··· Data provided

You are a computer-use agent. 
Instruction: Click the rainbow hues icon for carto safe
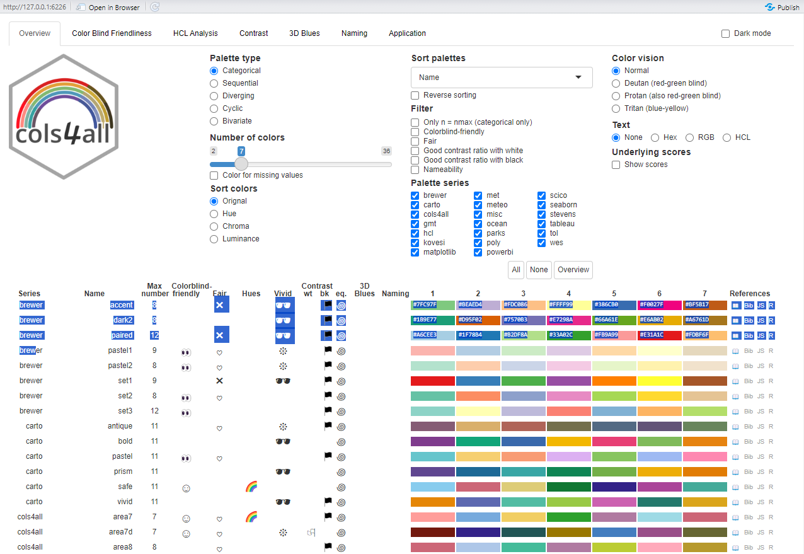[251, 487]
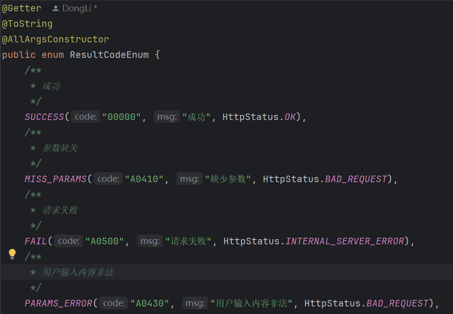The image size is (453, 314).
Task: Click the person icon beside DongLi
Action: tap(56, 8)
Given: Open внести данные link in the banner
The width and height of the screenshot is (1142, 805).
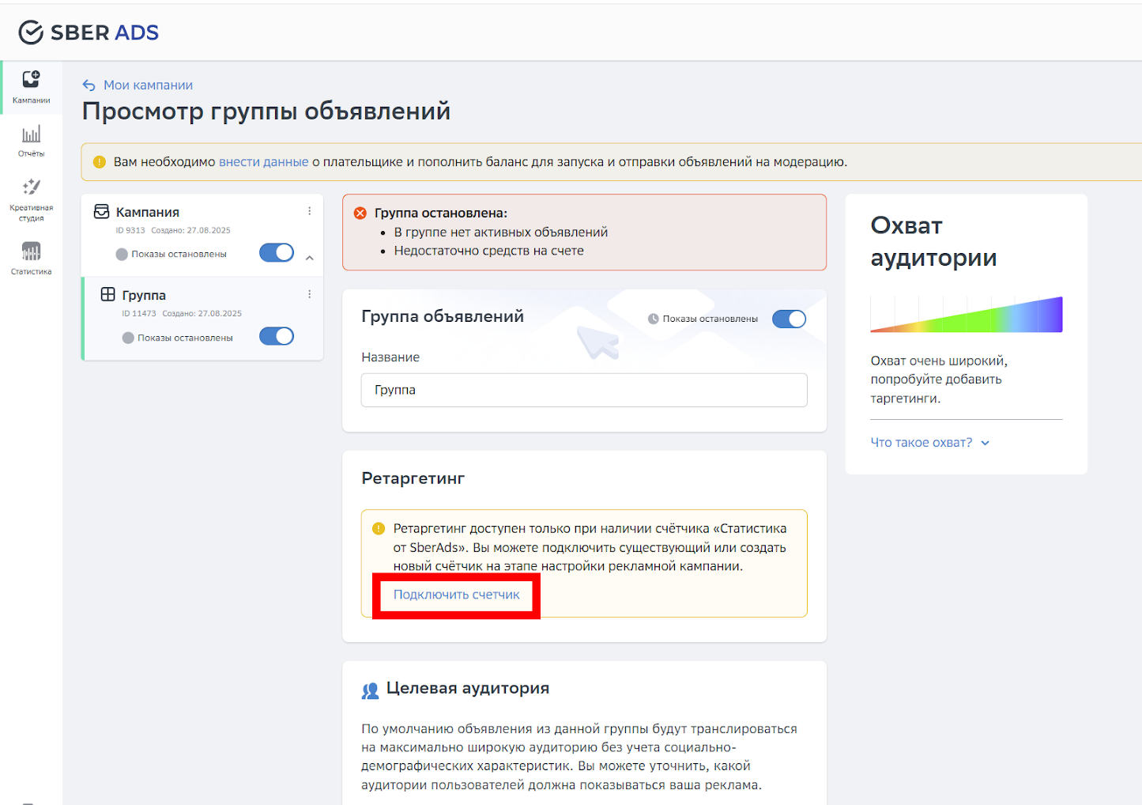Looking at the screenshot, I should click(x=263, y=161).
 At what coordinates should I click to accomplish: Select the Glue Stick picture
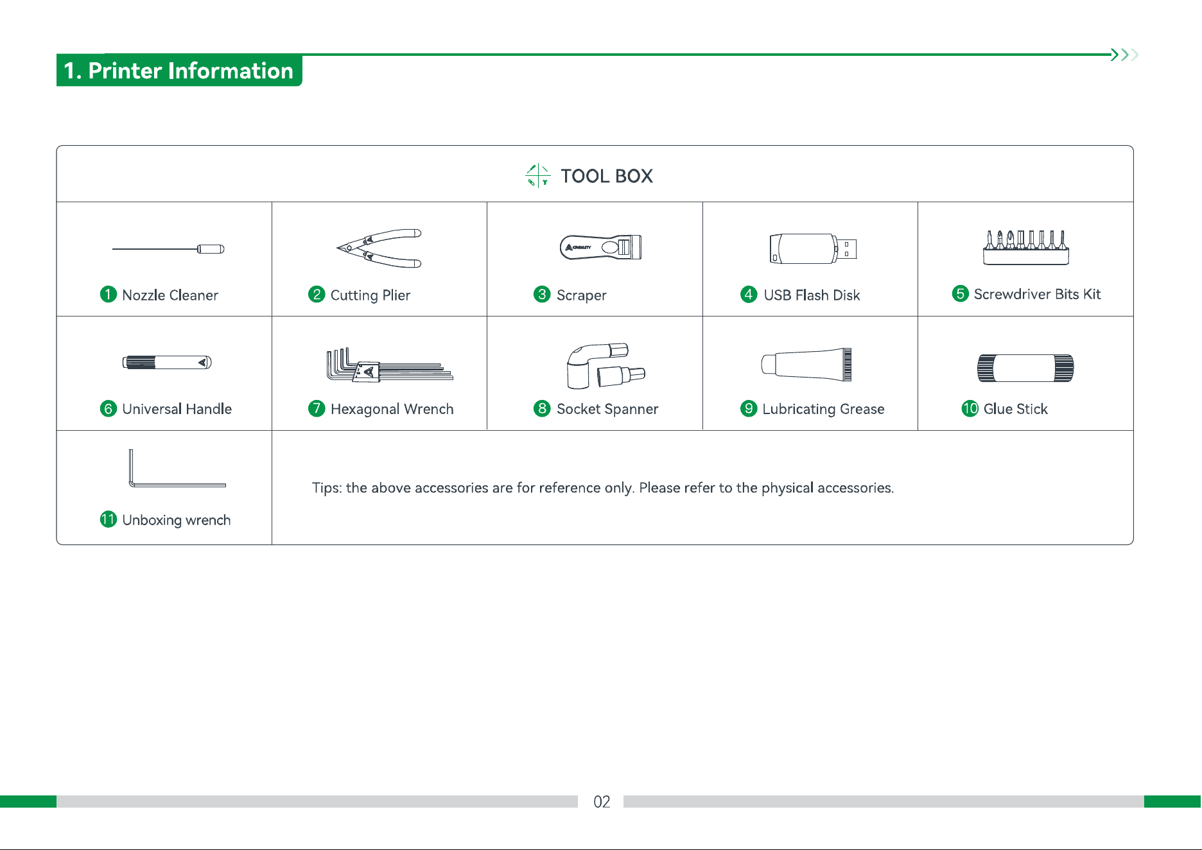tap(1025, 368)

······

▶ _What is asked_
Rewrite the listing above with every "Instruction" replaced by "Command" and nothing else altered, omitting the pictures.

▶ _Solution to this task_
You are a computer-use agent. 
Command: Click the rainbow hues icon for carto safe
[251, 487]
The image size is (453, 314).
Task: Click the person icon beside DongLi
Action: tap(56, 8)
Given: Open внести данные link in the banner
The width and height of the screenshot is (1142, 805).
Looking at the screenshot, I should click(x=263, y=161).
 At what coordinates should I click to accomplish: Select the Glue Stick picture
tap(1025, 368)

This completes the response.